**Objective:** Convert the material below into a JSON list of strings, one string per line with blank lines left out. Begin at the line that contains "Image resolution: width=445, height=1295." and stop after the line that contains "Bridgewater Archive (185, 54)".

**Entries shown:**
----
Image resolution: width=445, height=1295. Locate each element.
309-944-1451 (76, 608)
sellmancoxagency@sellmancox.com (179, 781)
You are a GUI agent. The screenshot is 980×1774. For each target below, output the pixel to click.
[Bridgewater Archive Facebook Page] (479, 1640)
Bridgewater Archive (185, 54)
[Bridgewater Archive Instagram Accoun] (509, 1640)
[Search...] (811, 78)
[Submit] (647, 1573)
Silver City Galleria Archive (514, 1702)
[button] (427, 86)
----
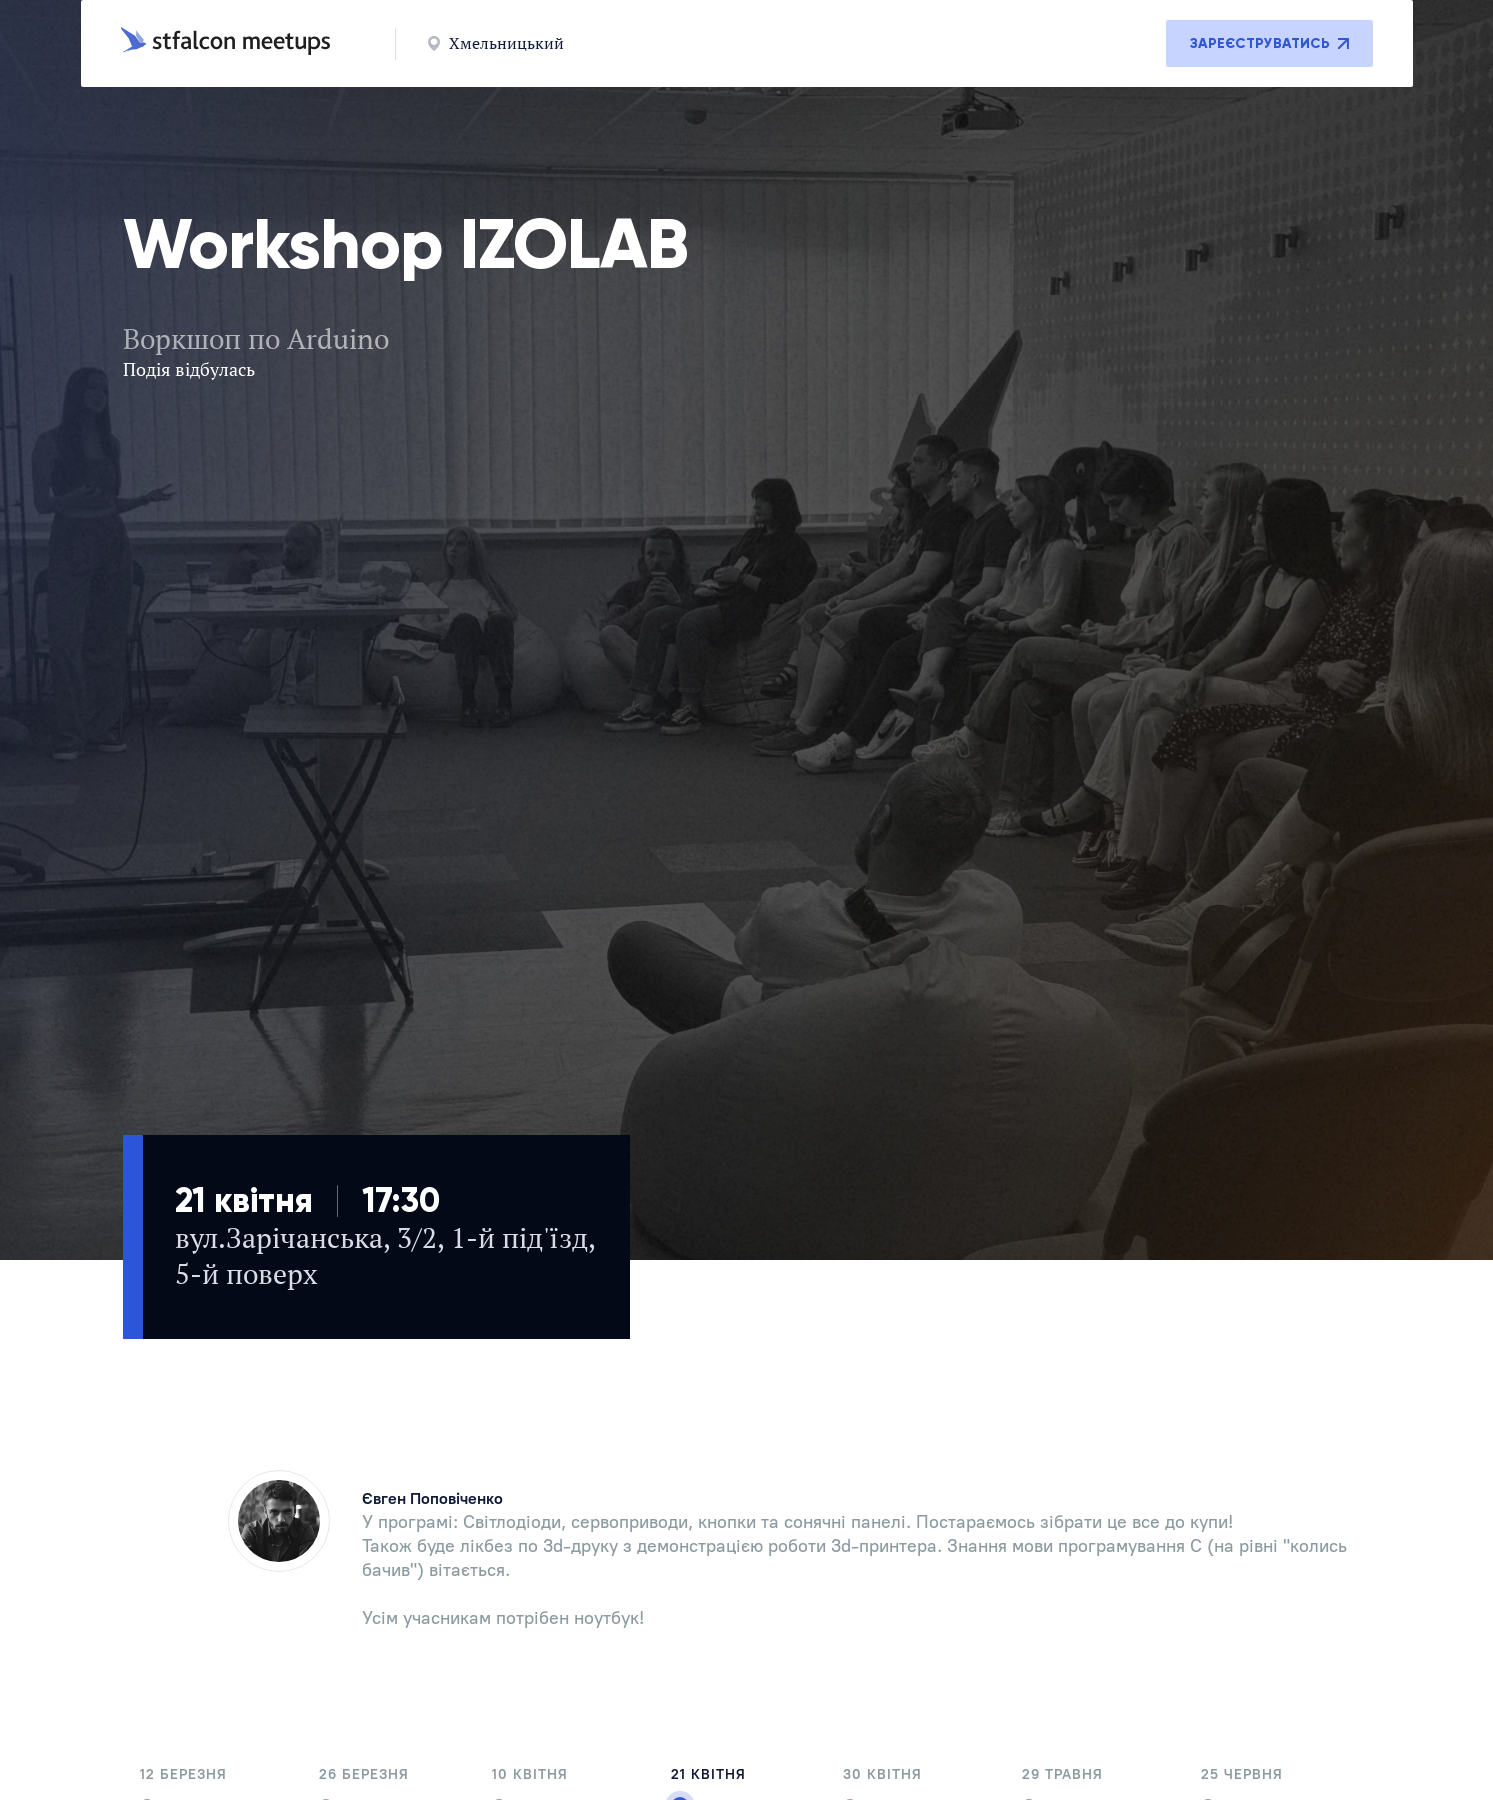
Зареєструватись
----
**Written response:**
[
  "Image resolution: width=445, height=1295. Locate each element.",
  "309-944-1451 (76, 608)",
  "sellmancoxagency@sellmancox.com (179, 781)",
  "You are a GUI agent. The screenshot is 980×1774. For each target below, output the pixel to click.",
  "[Bridgewater Archive Facebook Page] (479, 1640)",
  "Bridgewater Archive (185, 54)"
]